Kucing Savannah dikembangkan pada 1980-an dari perkawinan antara kucing domestik betina dan serval jantan Afrika, kucing liar asli Afrika. Pembiakan ini menghasilkan anak kucing betina yang memiliki ciri-ciri ibu kucing rumahan dan ayah serval liar. Anak kucing itulah yang menjadi dasar dari kucing Savannah.

Telinga Savannah yang besar dan tinggi yang terletak di bagian atas kepala mereka merupakan bagian besar dari keseluruhan penampilan liar kucing ini. Bahkan, standar peranakannya menyatakan bahwa telinga kucing Savannah harus “sangat besar.”
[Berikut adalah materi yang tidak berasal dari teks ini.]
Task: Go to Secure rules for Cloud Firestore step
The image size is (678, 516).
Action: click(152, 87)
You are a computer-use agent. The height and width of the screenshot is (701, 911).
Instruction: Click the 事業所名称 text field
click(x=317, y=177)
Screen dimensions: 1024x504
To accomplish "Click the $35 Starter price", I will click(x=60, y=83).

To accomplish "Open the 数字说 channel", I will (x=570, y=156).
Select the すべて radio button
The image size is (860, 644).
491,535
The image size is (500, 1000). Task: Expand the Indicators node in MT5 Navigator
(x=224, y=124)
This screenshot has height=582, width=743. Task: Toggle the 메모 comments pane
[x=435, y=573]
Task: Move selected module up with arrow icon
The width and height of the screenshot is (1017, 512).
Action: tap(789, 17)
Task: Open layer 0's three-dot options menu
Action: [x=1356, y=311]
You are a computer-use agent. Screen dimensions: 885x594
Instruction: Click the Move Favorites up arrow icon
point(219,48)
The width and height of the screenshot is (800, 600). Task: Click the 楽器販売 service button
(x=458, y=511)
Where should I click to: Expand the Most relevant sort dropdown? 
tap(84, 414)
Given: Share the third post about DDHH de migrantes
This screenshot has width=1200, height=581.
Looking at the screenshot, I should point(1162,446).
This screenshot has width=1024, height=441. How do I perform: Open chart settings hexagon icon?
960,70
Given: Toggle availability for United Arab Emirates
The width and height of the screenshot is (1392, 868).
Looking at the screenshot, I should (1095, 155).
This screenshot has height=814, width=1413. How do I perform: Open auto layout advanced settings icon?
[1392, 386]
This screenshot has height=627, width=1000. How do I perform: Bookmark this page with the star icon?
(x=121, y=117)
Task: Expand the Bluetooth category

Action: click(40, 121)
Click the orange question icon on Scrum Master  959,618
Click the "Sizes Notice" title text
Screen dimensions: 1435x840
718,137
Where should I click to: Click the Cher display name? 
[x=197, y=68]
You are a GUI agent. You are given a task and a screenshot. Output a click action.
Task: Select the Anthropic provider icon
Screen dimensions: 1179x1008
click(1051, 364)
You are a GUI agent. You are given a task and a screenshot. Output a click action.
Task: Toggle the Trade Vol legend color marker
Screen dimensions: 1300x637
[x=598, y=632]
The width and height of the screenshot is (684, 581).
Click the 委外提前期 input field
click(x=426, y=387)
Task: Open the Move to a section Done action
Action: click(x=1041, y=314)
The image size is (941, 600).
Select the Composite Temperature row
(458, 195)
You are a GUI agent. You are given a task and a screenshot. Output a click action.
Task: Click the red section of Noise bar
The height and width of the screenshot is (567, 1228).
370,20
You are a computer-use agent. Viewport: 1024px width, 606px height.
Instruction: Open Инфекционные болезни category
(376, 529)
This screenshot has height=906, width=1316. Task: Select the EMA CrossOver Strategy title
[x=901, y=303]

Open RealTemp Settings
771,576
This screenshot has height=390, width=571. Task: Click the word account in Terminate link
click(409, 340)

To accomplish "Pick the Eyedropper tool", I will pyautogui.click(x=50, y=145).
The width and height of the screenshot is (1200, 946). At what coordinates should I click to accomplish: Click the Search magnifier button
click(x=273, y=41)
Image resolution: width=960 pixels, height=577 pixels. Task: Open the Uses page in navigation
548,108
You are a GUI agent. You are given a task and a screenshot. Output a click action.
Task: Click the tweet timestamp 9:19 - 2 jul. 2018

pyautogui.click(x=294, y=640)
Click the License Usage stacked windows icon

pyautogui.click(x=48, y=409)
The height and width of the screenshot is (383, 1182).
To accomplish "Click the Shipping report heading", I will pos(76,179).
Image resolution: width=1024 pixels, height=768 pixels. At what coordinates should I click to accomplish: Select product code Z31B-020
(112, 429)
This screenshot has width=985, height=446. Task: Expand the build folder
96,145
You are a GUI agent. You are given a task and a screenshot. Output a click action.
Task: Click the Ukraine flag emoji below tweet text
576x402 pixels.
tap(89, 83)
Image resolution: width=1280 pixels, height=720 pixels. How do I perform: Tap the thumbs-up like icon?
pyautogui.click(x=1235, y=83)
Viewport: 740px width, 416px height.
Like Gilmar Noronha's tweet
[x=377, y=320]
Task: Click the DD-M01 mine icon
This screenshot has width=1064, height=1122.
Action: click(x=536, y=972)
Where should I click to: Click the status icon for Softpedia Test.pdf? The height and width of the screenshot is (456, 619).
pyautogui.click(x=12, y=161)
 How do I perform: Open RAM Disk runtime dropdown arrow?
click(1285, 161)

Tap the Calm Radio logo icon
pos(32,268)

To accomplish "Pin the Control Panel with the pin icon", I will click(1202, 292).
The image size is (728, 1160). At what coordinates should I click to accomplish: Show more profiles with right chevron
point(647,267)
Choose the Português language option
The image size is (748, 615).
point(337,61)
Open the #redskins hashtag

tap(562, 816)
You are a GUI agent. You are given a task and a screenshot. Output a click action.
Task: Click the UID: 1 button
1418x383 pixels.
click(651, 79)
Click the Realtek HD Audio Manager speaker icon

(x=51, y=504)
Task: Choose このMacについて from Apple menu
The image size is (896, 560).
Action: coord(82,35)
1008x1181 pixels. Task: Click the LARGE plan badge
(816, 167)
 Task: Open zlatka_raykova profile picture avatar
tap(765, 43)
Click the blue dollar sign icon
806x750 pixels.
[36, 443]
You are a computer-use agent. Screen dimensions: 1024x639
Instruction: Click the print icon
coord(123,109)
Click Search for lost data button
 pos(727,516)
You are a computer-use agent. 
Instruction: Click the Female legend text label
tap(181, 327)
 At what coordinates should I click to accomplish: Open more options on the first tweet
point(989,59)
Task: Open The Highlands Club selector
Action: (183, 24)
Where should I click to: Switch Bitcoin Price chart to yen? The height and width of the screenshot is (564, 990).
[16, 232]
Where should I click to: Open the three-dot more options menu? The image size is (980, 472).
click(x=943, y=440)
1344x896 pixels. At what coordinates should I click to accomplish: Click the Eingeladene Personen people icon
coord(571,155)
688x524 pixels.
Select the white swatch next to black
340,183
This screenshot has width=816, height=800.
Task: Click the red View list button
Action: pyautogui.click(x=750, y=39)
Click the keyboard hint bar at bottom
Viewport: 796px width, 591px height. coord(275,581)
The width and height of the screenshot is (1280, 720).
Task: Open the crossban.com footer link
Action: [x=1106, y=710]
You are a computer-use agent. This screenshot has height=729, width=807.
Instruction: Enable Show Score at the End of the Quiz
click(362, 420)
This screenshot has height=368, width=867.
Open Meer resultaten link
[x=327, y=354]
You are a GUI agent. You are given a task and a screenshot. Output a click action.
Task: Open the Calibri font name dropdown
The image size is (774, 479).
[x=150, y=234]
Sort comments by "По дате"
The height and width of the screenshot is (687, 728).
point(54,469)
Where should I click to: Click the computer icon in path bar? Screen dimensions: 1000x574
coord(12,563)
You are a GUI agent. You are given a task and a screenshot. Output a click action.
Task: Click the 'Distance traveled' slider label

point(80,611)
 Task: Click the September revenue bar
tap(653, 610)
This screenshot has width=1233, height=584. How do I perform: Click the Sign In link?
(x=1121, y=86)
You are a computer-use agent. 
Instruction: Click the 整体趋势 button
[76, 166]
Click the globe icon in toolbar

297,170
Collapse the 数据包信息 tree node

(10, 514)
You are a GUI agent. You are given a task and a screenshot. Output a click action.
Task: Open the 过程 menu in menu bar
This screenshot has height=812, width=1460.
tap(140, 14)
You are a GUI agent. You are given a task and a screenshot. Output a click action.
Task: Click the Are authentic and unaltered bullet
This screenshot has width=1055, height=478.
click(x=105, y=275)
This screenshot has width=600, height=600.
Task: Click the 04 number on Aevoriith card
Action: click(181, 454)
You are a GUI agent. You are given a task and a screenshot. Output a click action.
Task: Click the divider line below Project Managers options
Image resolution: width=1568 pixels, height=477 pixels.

Selain itu, Kucing Savannah juga memiliki kaki yang panjang, tubuh yang panjang dan ramping, serta bulu bertutul yang mengingatkan pada serval Afrika.

9. Kucing Sphynx

Gambar kucing Sphynx

Entah Anda menyukai penampilan keriput mereka atau berpikir mereka terlihat seperti alien bertelinga besar, kucing Sphynx selalu tampil beda. Tidak sepenuhnya gundul, kucing Sphynx sebenarnya memiliki bulu di tubuh mereka.

Beberapa kucing Sphynx tampak hampir tak berbulu dengan hanya memiliki sedikit bulu pendek dan halus di kaki, telinga, dan ekor. Yang lain memiliki bulu-bulu halus dan lembut yang menutupi seluruh tubuh mereka.

Nah itulah sembilan ras kucing yang punya telinga besar. Mana favorit Anda?